(SUPPLIED DATA):
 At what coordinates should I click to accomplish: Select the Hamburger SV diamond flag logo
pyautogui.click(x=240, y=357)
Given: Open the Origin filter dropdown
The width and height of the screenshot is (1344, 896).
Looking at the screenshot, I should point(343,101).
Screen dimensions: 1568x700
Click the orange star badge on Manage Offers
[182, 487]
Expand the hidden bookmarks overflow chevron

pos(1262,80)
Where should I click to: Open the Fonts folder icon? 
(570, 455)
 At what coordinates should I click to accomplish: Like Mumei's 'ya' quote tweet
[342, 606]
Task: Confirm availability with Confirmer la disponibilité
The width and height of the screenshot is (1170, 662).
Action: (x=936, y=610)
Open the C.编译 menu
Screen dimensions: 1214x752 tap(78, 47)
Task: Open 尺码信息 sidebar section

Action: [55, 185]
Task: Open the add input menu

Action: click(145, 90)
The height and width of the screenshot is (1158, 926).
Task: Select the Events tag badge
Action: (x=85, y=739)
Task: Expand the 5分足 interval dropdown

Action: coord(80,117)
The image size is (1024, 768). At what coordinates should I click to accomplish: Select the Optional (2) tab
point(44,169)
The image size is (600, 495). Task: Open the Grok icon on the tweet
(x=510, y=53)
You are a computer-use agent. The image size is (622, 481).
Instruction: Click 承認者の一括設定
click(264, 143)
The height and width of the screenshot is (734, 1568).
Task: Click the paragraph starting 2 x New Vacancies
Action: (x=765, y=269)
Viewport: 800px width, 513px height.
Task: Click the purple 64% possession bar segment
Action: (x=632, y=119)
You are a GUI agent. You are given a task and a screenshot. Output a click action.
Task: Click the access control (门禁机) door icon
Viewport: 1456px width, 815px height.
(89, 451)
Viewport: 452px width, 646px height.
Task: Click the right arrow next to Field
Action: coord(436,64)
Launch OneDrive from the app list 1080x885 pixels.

(DIRECTIONS FOR THIS TASK): Please reproduce every entry above word for word, keeping each line in its original order.

(REPLY):
 At what coordinates should I click to accomplish: Select the Hamburger SV diamond flag logo
pyautogui.click(x=240, y=357)
Given: Open the Origin filter dropdown
The width and height of the screenshot is (1344, 896).
Looking at the screenshot, I should point(343,101).
Screen dimensions: 1568x700
Click the orange star badge on Manage Offers
[182, 487]
Expand the hidden bookmarks overflow chevron

pos(1262,80)
Where should I click to: Open the Fonts folder icon? 
(570, 455)
 At what coordinates should I click to accomplish: Like Mumei's 'ya' quote tweet
[342, 606]
Task: Confirm availability with Confirmer la disponibilité
The width and height of the screenshot is (1170, 662).
Action: (x=936, y=610)
Open the C.编译 menu
Screen dimensions: 1214x752 tap(78, 47)
Task: Open 尺码信息 sidebar section

Action: [55, 185]
Task: Open the add input menu

Action: click(145, 90)
The height and width of the screenshot is (1158, 926).
Task: Select the Events tag badge
Action: (x=85, y=739)
Task: Expand the 5分足 interval dropdown

Action: coord(80,117)
The image size is (1024, 768). At what coordinates should I click to accomplish: Select the Optional (2) tab
point(44,169)
The image size is (600, 495). Task: Open the Grok icon on the tweet
(x=510, y=53)
You are a computer-use agent. The image size is (622, 481).
Instruction: Click 承認者の一括設定
click(264, 143)
The height and width of the screenshot is (734, 1568).
Task: Click the paragraph starting 2 x New Vacancies
Action: (x=765, y=269)
Viewport: 800px width, 513px height.
Task: Click the purple 64% possession bar segment
Action: (x=632, y=119)
You are a GUI agent. You are given a task and a screenshot. Output a click action.
Task: Click the access control (门禁机) door icon
Viewport: 1456px width, 815px height.
(89, 451)
Viewport: 452px width, 646px height.
Task: Click the right arrow next to Field
Action: coord(436,64)
Launch OneDrive from the app list 1080x885 pixels.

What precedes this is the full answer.